Aux termes de l’article 1240 du code civil, tout fait quelconque de l’homme, qui cause à autrui un dommage, oblige celui par la faute duquel il est arrivé à le réparer. Il résulte de ce texte que l’occupant sans droit ni titre d’un local est tenu d’une indemnité d’occupation envers le propriétaire.

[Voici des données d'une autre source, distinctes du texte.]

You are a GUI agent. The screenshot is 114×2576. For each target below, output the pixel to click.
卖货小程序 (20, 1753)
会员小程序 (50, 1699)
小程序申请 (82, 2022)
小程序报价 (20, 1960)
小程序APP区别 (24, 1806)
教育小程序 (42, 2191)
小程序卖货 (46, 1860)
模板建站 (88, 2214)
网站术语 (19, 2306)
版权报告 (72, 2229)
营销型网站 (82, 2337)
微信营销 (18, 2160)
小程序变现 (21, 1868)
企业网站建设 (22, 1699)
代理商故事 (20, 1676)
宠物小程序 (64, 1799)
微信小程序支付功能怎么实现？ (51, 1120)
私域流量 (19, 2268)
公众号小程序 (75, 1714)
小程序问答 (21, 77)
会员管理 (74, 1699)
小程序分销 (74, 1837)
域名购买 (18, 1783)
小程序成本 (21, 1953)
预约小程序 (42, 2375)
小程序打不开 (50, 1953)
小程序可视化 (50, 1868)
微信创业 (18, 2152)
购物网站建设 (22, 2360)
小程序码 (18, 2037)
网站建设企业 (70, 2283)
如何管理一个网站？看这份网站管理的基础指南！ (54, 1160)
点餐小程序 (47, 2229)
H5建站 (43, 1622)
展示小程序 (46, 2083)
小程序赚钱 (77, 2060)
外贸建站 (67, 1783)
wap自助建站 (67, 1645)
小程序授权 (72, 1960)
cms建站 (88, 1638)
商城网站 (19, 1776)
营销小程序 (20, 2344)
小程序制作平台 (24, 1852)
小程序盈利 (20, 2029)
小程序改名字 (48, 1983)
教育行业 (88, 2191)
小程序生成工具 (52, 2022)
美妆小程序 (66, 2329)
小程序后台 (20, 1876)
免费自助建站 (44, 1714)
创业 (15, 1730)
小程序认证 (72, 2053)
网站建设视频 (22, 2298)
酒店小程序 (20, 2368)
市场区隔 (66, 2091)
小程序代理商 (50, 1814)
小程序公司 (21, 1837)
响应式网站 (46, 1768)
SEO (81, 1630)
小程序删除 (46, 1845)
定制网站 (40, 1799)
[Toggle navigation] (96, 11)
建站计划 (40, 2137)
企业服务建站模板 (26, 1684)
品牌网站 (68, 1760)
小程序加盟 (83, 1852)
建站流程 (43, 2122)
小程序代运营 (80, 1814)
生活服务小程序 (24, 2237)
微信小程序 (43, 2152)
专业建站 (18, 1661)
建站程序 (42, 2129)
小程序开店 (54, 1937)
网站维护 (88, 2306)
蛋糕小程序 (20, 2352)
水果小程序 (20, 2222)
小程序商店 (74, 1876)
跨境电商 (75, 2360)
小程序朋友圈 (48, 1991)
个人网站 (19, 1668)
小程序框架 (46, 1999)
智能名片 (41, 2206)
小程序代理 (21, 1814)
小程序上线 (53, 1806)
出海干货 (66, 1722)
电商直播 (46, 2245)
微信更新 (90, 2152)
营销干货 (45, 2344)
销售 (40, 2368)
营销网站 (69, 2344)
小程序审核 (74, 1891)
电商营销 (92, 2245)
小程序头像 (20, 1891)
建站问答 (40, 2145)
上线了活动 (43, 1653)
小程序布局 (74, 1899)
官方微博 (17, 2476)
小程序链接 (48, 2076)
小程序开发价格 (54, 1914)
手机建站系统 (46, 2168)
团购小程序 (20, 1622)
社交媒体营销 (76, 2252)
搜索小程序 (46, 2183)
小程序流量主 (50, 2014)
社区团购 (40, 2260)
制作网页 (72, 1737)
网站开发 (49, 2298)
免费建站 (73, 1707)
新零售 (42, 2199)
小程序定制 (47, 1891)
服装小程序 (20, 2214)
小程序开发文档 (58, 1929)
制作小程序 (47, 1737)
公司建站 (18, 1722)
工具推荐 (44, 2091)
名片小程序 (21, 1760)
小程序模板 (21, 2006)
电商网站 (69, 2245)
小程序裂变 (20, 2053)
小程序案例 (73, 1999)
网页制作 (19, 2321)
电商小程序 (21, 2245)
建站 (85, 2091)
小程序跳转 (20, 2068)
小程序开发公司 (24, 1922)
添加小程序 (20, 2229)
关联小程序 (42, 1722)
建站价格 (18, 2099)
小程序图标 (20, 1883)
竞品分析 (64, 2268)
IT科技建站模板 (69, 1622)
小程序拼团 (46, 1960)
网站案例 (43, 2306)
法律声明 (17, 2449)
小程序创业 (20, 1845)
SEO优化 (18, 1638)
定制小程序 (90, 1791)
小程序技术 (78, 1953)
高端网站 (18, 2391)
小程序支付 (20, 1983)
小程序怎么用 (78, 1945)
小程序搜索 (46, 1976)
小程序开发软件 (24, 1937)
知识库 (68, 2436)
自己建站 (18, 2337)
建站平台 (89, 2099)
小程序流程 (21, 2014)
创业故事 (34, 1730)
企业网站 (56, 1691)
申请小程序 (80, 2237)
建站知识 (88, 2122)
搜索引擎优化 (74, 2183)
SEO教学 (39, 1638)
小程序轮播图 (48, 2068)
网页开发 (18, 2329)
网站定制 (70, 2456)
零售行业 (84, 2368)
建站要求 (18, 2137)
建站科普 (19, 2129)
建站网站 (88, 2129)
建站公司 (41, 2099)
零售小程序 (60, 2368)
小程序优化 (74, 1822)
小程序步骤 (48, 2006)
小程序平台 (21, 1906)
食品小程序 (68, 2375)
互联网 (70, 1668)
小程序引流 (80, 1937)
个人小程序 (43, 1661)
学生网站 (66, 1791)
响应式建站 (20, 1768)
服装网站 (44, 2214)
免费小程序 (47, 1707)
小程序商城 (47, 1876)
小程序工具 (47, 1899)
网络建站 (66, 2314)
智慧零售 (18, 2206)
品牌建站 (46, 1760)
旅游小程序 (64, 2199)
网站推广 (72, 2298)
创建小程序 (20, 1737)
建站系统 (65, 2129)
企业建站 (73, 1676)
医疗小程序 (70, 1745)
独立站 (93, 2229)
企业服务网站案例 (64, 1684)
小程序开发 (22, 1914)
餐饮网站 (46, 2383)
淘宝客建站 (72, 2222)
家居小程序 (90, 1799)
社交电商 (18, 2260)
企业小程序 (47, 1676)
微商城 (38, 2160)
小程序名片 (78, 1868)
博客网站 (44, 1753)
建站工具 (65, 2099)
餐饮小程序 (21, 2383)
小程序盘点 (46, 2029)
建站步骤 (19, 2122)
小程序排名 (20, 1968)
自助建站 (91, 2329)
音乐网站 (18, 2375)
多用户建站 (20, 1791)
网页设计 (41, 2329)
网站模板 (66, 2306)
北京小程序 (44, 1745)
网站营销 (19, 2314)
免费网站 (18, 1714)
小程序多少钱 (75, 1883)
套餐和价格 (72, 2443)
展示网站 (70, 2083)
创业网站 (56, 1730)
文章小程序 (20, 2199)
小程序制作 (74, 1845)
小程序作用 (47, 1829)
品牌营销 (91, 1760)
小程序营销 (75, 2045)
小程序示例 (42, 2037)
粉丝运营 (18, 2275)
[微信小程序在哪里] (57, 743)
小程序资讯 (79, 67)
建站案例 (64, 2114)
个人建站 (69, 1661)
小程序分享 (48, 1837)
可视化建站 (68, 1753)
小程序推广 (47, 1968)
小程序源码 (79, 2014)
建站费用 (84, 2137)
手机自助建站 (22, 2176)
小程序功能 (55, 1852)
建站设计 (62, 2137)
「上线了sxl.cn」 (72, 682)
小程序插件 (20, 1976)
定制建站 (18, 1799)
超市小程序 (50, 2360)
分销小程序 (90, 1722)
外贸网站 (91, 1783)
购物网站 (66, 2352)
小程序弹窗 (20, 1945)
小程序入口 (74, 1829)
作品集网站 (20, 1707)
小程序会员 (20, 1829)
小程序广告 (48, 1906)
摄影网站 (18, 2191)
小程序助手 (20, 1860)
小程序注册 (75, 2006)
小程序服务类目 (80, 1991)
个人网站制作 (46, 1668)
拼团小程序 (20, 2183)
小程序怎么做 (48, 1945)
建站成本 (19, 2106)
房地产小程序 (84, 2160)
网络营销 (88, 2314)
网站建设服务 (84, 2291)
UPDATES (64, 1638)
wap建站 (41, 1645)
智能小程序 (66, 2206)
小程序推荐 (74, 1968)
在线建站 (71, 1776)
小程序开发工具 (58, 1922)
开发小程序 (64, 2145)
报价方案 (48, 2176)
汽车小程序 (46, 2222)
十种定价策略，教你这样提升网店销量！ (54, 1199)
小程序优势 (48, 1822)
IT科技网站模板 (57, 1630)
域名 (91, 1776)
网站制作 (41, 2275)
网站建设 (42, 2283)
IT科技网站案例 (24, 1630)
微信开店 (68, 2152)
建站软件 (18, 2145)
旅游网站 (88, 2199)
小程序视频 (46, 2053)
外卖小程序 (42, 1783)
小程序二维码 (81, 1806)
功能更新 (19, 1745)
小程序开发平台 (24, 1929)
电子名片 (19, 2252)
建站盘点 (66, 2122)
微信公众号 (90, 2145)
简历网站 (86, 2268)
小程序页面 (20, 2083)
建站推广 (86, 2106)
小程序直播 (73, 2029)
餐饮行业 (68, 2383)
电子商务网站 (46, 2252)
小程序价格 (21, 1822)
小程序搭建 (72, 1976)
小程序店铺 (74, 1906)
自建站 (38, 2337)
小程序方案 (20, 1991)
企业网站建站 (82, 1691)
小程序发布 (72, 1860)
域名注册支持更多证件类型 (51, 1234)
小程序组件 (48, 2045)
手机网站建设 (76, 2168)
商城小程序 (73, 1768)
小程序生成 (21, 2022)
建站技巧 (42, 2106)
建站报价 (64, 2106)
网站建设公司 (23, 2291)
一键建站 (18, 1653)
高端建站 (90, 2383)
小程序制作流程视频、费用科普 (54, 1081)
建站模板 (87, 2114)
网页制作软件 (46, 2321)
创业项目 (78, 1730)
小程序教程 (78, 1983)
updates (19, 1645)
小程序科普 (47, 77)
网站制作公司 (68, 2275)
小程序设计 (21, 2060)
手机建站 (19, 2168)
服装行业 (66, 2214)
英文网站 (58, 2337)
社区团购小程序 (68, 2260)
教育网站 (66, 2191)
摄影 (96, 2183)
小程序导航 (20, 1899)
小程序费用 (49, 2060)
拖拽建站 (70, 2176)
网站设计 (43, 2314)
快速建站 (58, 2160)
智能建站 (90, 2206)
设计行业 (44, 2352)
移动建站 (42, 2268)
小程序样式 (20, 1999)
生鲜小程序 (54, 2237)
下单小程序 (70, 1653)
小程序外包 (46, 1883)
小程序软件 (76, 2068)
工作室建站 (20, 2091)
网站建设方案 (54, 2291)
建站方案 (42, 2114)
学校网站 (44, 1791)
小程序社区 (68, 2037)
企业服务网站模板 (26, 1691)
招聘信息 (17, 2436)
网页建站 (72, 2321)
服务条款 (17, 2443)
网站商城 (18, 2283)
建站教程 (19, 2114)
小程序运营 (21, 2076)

L’indemnité d’occupation, dont la nature mixte, compensatoire et indemnitaire, constitue la contrepartie de l’occupation du bien après résiliation du bail et de son indisponibilité pour le bailleur.
En l’espèce, le bail se trouve résilié depuis le 15 juin 2024 à 24.00 heures, Mme [X] [H] et M. [T] [G] sont occupant sans droit ni titre depuis cette date.
L’indemnité d’occupation en réparation du préjudice causé par l’occupation sans droit ni titre du local, après résiliation du bail et destinée à compenser la perte de jouissance du bien, est fixée au montant du loyer et charges qui aurait été du pour le logement si le bail n’avait pas été résilié.
Il y a lieu de condamner Mme [X] [H] et M. [T] [G] à payer à la société [C] Habitat cette indemnité à compter de la résiliation du bail jusqu’à la libération effective des lieux.
Cette indemnité d’occupation mensuelle, qui se substitue au loyer à compter du 16 juin 2024, est incluse dans la condamnation principale jusqu’au terme du 16 octobre 2025, échéance du mois de septembre 2025 inclus.
Ainsi, Mme [X] [H] et M. [T] [G] seront condamnés solidairement au paiement d’une indemnité mensuelle d’occupation égale au montant du loyer, augmenté des charges, soit la somme actuelle de 659,72 euros, pour la période courant du mois d’octobre 2025 à la date de libération effective et définitive des lieux.
La provision sur charges pourra être réajustée si les charges réelles dépassent 12 fois le montant de la part égale à la provision.
Sur les dépens :
Aux termes de l’article 696 du Code de procédure civile, la partie perdante est condamnée aux dépens, à moins que le juge, par décision motivée, n’en mette la totalité ou une fraction à la charge d’une autre partie.
Succombant à l’instance, Mme [X] [H] et M. [T] [G], ayant succombé, seront condamnés in solidum aux dépens, en ce compris les frais du commandement de payer et d’assignation.
Sur la demande au titre des dispositions de l’article 700 du code de procédure civile :
Aux termes de l’article 700 du Code de procédure civile, le juge condamne la partie tenue aux dépens ou qui perd son procès à payer à l’autre partie la somme qu’il détermine au titre des frais exposés et non compris dans les dépens. Dans tous les cas, le juge tient compte de l’équité ou de la situation économique de la partie condamnée. Il peut, même d’office, pour des raisons tirées des mêmes considérations, dire qu’il n’y a lieu à condamnation.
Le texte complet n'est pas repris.